Mr. Speaker, on February 23 I had the opportunity to ask the Minister of Foreign Affairs about a white paper that was issued by mainland China on the previous day. In that white paper Beijing threatened to adopt all drastic measures possible, including the use of force, if Taiwan did not set a date for the discussions on reunification back to communist control.

Incidentally, just six days earlier the vice-president of the Republic of China, Mr. Lien Chan, spoke to the mainland affairs committee. I would like to quote just one paragraph from his statement:

During the past 50 years, the two sides have experienced conflicts and antagonism, wasting excessive resources and manpower. At the beginning of the new century, we should no longer be tangled in these quarrels between brothers, which only hurt brotherly feelings and do nothing good for the international community. Therefore, I would like to propose that the governments and peoples on the two sides of the strait adopt a new way of thinking. Let us show our courage and a sense of mission to permanently abandon to the old century those wars and conflicts which have tied us down for nearly half a century.

The intention of the Taiwanese government is very clear, the government of a democratic nation.

The Minister of Foreign Affairs responded that Canada has always supported peaceful negotiations and that they will again relay that message to Beijing.

However there are no circumstances in which the threat of war is appropriate.
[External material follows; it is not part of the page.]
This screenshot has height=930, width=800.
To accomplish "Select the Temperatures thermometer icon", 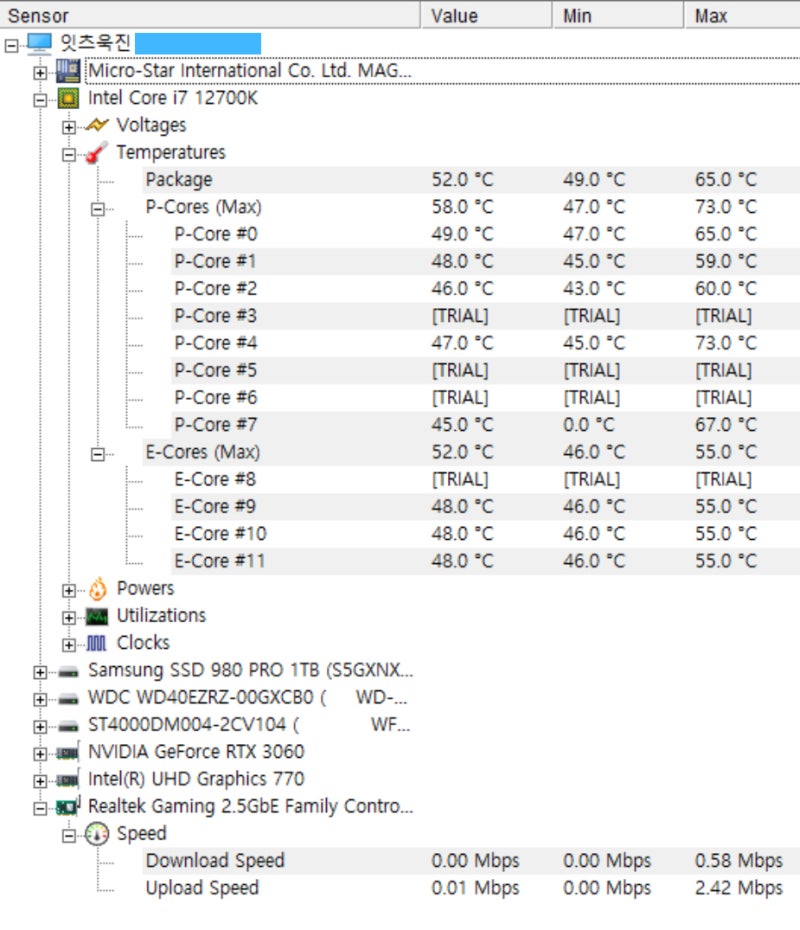I will (x=94, y=152).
I would like to ask the parliamentary secretary if he could explain to the House why Canada's response is not a stronger response. We need to defend democracies. We need to defend peaceful nations that do not want war.
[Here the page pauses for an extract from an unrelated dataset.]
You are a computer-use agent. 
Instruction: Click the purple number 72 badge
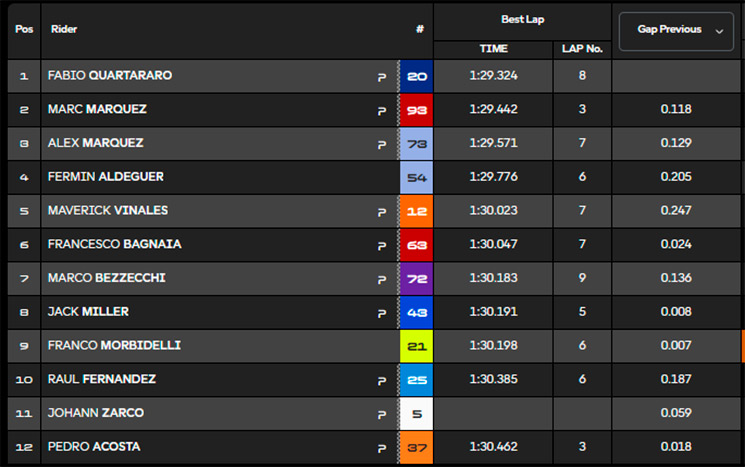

The BudgetAdjournment Proceedings

6:45 p.m.

Brome—Missisquoi Québec


Denis Paradis LiberalParliamentary Secretary to Minister of Foreign Affairs

Mr. Speaker, for a long time now, Canada has been urging Peking and Taipei to use peaceful means to resolve their differences.
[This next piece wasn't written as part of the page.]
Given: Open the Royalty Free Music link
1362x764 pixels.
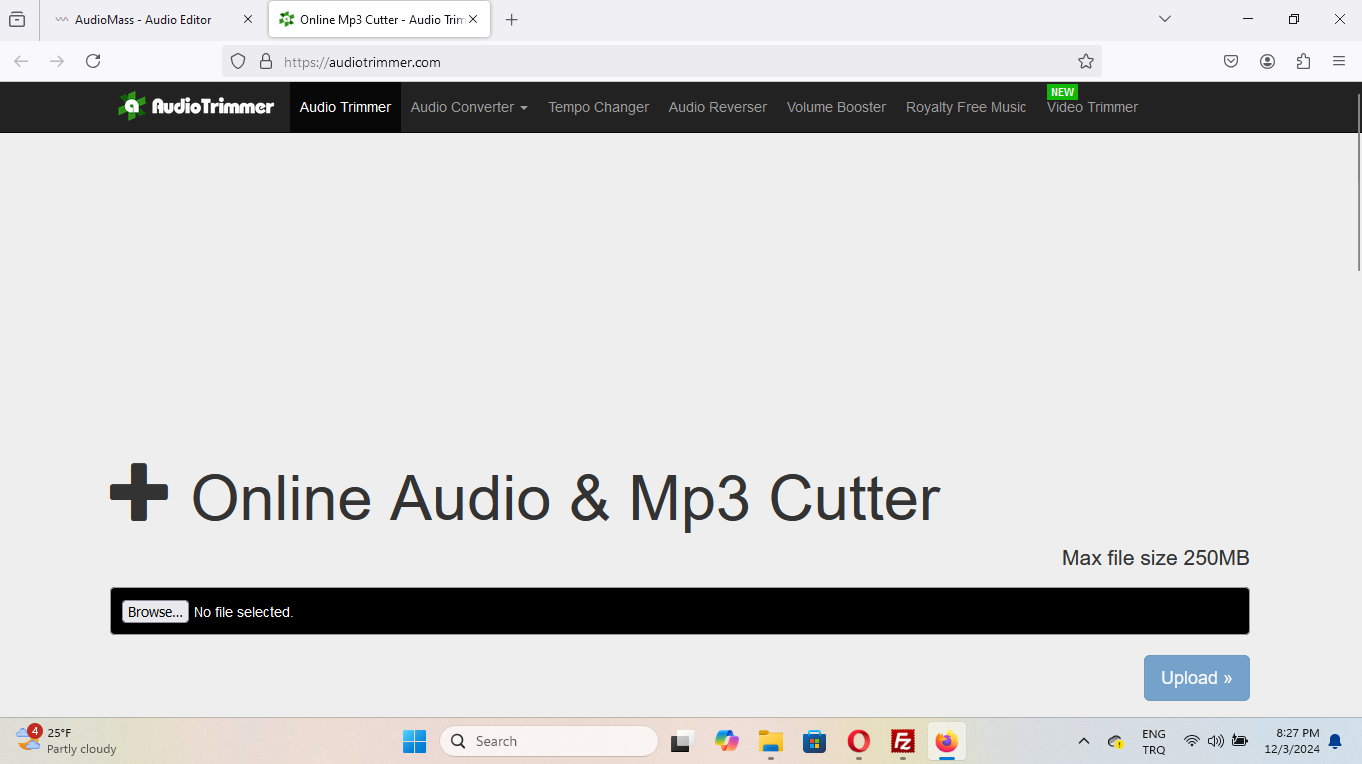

We believe that the two parties should renew their dialogue as quickly as possible in order to arrive at a better understanding and thus reduce tensions in the region.

Canada continues to avail itself of opportunities to communicate its concerns. During a visit to Beijing on February 21 to 24, the assistant deputy minister for Asia-Pacific and Africa, Joseph Caron, emphasized Canada's concerns directly with the vice-minister of foreign affairs in Beijing. Our ambassador to China further underlined these concerns in a separate meeting with the vice-minister. In both of those meetings we stressed our concerns about the threat of military confrontation and strongly appealed for a peaceful and negotiated settlement. These concerns were also reiterated to the Chinese ambassador in Ottawa.

Canada's one China policy remains unchanged. We do have extensive economic, cultural and people to people contacts with Taiwan. We have used our informal channels to convey our concerns on this issue to Taipei.

The BudgetAdjournment Proceedings

6:50 p.m.

The Acting Speaker (Mr. McClelland)

It being 6.51 p.m., the House stands adjourned until tomorrow at 2 p.m., pursuant to Standing Order 24(1).